La conférence C’nature : quel futur climat pour la Nouvelle-Calédonie ?
Christophe Menkès et Alexandre Peltier, respectivement climatologue et co-coordonnateur de CLIPSSA ; et météorologiste responsable climat à la direction interrégionale de Météo-France en Nouvelle-Calédonie et à Wallis-et-Futuna, ont présenté leur travail au public avec beaucoup de pédagogie lors de la conférence C’nature du 1er avril 2025. Cette conférence organisée à l’auditorium de la Province Sud par le CRESICA a réuni 110 participants.
Christophe Menkès à la conférence C’nature, 01/04/2025, © Cléophée Montizon
Le climat passé en Nouvelle-Calédonie
Alexandre Peltier a présenté au public les méthodes de mesure des évolutions climatiques récentes en Nouvelle-Calédonie. Chaque jour, les météorologues contrôlent les relevés des stations de mesures de températures et de précipitations. Pour suivre l’évolution du climat, sur le long terme, il est nécessaire de disposer de données historiques. L’analyse de ces données démontre une hausse moyenne du climat calédonien de 1,3°C depuis 1965, ainsi qu’une augmentation de la fréquence des épisodes de vagues de fortes chaleur.
Les précipitations, elles, varient sous l’effet de l’oscillation entre El Nino et La Nina, déterminante pour cette zone du Pacifique.
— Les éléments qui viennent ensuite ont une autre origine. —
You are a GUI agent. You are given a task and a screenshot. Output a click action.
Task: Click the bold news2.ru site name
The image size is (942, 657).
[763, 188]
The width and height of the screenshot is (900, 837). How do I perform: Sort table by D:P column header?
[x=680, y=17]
En revanche, durant l’hiver austral, on remarque une diminution de ces précipitations de 11 millimètres par décennie entre 1955 et 2024.
En ce qui concerne l’activité cyclonique, il n’est pas possible d’établir de tendance significative pour le territoire de Nouvelle-Calédonie, du fait de l’absence de données historiques homogènes. Si ces données pourraient permettre d’observer l’évolution de ces phénomènes, les nombreuses avancées techniques ayant amélioré leur suivi au cours de la seconde moitié du 20e siècle rendent les informations à disposition trop hétérogènes.
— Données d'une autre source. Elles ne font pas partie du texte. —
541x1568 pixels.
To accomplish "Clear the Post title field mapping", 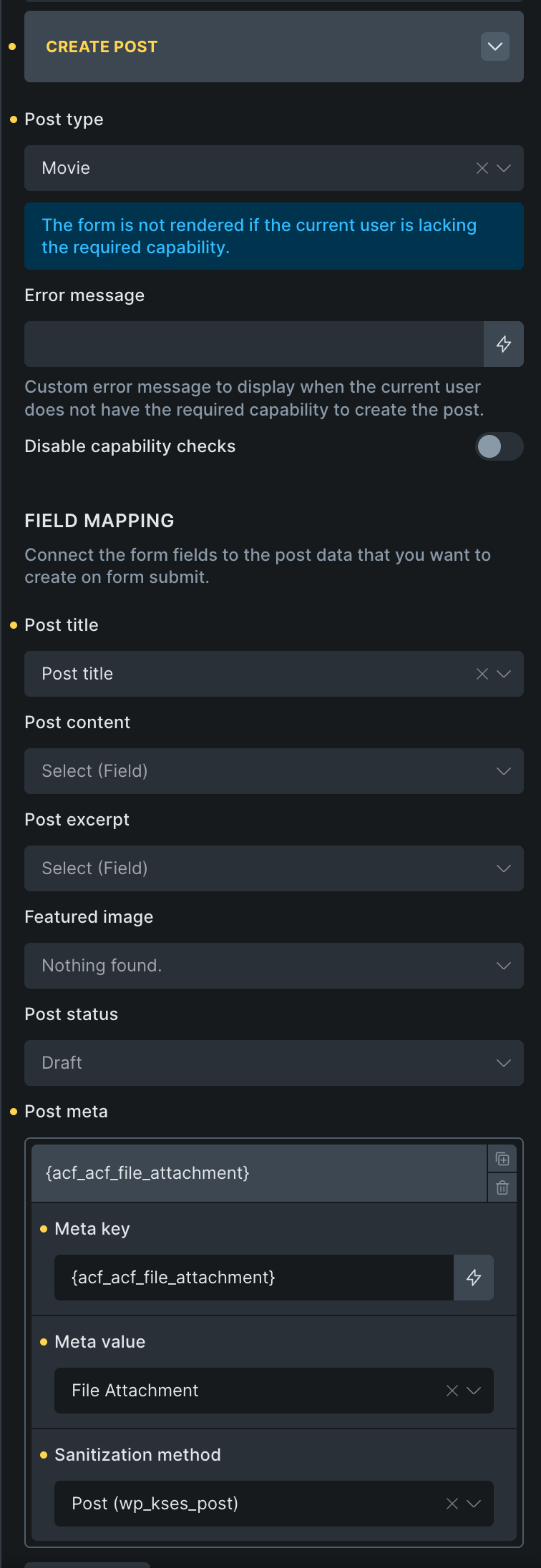I will [x=482, y=674].
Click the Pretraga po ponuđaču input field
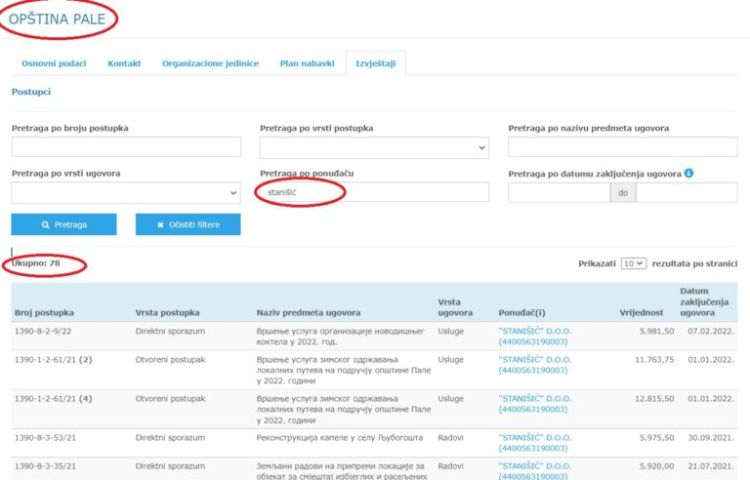This screenshot has width=750, height=480. tap(374, 192)
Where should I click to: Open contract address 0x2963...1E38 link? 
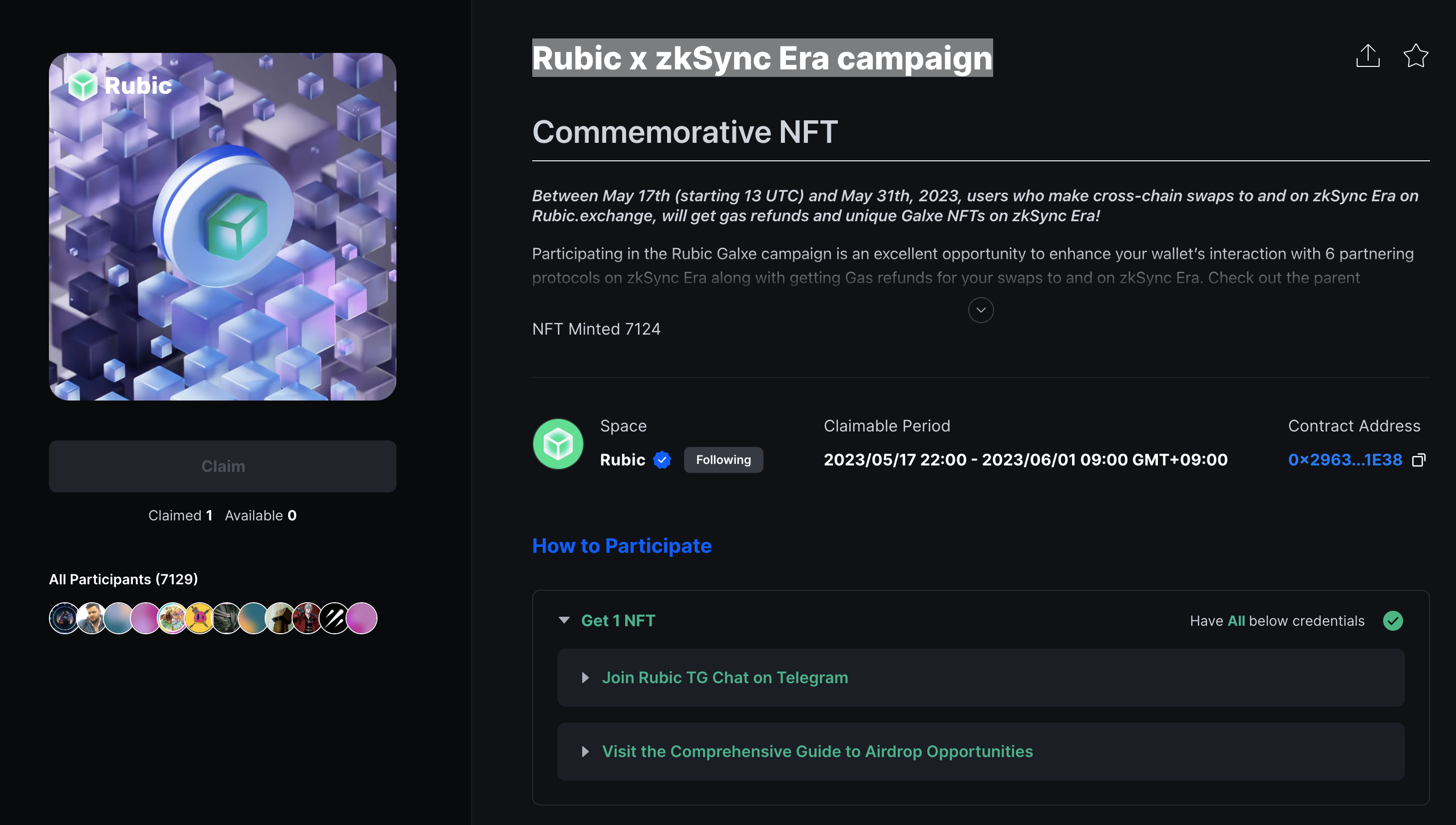(x=1345, y=459)
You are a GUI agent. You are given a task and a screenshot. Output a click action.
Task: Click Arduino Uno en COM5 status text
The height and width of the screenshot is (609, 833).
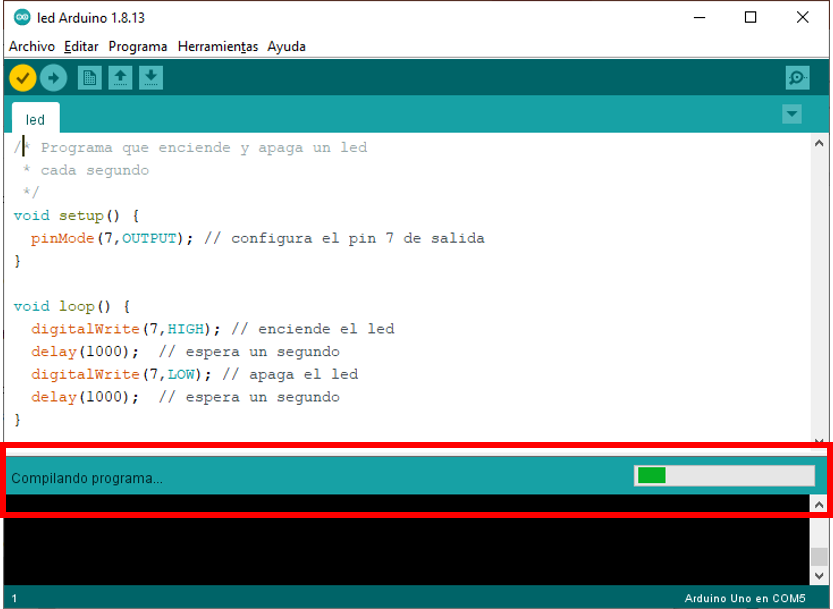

Le climat futur en Nouvelle-Calédonie
Christophe Menkès a ensuite présenté les évolutions du climat attendues dans le futur.
Le rapport du GIEC de 2022 montre une augmentation de la température de 1,4°C sur l’ensemble de la planète depuis la période 1850-1900. Pour simuler cette évolution climatique, de nombreux modèles de climat existent. A partir des données passées et présentes, les modèles projettent l’évolution des températures futures sur la planète, de 2015 à 2100. Ils fournissent aux climatologues un intervalle d’incertitude, un faisceau de possibilités futures. Il existe différents scénarios d’évolution, déterminés en fonction de la quantité d’émissions de gaz à effet de serre estimée.
Après une explication précise du fonctionnement des simulations climatiques du GIEC, le co-coordonnateur du projet CLIPSSA a pointé leur manque de précision quant aux zones insulaires comme la Nouvelle-Calédonie. En effet, CLIPSSA permet de simuler les impacts des changements climatiques, loin d’être uniformes à l’échelle du globe, sur ce petit territoire, ainsi qu’au Vanuatu, Wallis-et-Futuna et en Polynésie française.
Pour ce faire, il s’agit de régionaliser les modèles de climat, à savoir de les adapter à l’échelle de ces territoires. La plus fine échelle utilisée sera de 2,5 kilomètres, et permettra d’examiner le devenir des précipitations, des températures et des cyclones. Pour qu’une simulation climatique soit fiable, les chercheurs l’inscrivent dans un ensemble de 14 simulations. Cet ensemble prévoit une augmentation de la température en Nouvelle-Calédonie située entre +2,2°C et +3,5°C, avec une moyenne de +3°C, en 2100, et ce par rapport à la période 1981-2010.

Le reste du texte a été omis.